In discussions with officials in the capital, Urumqi, whom the delegation met, “we also learned that this region with great potential – fertile farm land (rice, wheat, corn, tomatoes and cotton) and large mineral wealth (22% and 28% of oil and natural gas reserves, as well as coal and poly-silicon, indispensable for the manufacture of solar panels) – is also an increasingly important crossroads for trade with the countries of Central Asia.”

The delegation’s visit began at the market of Kashgar, a region inhabited mainly by Uyghurs (90%) . Despite being past midnight, many people were leisurely doing their shopping, with hardly any security in sight. The propaganda claims that the market was “leveled to the ground” in order to wipe out Uyghur culture, but in fact, “it has been renovated in the same style as the former market and all kinds of Uyghur goods are on sale there”, Christine Bierre writes.

The next stop was in Payzawat county, where a major water catchment project has made it possible to provide running water to homes in nearly all the rural villages of southern Xinjiang. In the past, the inhabitants had to go by donkey to draw water from reservoir dams or in the mountains.

We then flew to the capital, Urumqi, and off to one of what Western propaganda describes as the main ‘slave labor camps for Uyghurs’, the cotton fields of Shihezi… We found no slave labor.” Here as elsewhere in Xinjiang, Christine Bierre explains, cotton production is 95% mechanized, “thanks to drip irrigation and fertilizer and pesticide spreading techniques, and the use of satellites for sowing and picking cotton”.

As for the supposed attacks on Uyghur culture, the Chinese government has long supported such efforts as the Xinjiang « Muqam theater », a series of 12 compositions made of ballads, melodies and dances, both popular and classical. The theater maintains a permanent troop of hundreds of artists.
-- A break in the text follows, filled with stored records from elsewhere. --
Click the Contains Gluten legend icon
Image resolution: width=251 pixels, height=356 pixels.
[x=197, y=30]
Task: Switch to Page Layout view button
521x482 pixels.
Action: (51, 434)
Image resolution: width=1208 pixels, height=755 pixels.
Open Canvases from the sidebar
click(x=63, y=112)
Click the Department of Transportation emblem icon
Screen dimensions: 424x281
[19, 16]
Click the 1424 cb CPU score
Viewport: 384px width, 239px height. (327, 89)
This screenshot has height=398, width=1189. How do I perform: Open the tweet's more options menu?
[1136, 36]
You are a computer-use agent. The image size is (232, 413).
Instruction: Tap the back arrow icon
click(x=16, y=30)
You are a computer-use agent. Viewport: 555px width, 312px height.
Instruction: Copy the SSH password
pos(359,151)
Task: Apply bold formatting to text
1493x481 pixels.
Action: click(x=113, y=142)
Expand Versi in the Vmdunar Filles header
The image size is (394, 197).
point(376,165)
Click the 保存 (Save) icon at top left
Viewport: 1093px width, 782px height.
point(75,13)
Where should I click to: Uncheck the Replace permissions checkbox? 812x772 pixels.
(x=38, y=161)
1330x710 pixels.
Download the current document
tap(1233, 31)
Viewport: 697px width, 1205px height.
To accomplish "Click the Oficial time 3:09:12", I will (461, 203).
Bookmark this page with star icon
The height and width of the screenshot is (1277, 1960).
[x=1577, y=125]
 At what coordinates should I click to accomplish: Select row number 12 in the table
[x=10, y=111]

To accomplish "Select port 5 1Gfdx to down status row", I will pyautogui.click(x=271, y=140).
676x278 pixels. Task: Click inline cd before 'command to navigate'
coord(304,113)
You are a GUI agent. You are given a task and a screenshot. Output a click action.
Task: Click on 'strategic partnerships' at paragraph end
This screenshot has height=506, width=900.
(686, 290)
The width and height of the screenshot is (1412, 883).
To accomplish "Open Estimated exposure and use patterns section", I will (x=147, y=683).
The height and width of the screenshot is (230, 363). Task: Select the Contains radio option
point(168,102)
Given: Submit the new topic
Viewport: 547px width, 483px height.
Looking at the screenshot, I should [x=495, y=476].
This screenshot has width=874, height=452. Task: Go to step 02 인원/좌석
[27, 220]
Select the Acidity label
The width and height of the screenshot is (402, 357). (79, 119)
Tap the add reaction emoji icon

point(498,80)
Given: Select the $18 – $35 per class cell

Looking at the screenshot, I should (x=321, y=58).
On the question of faith, while “Communist China fought against religions in the beginning, since Deng Xiao Ping in particular took power, the populations are free to choose the rite they follow… Well over 100 million people practice Buddhism, Christianity and Islam in China today.” As long as religions do not become instruments of political destabilization, they not only are not restricted but are provided with material support to carry out their mission.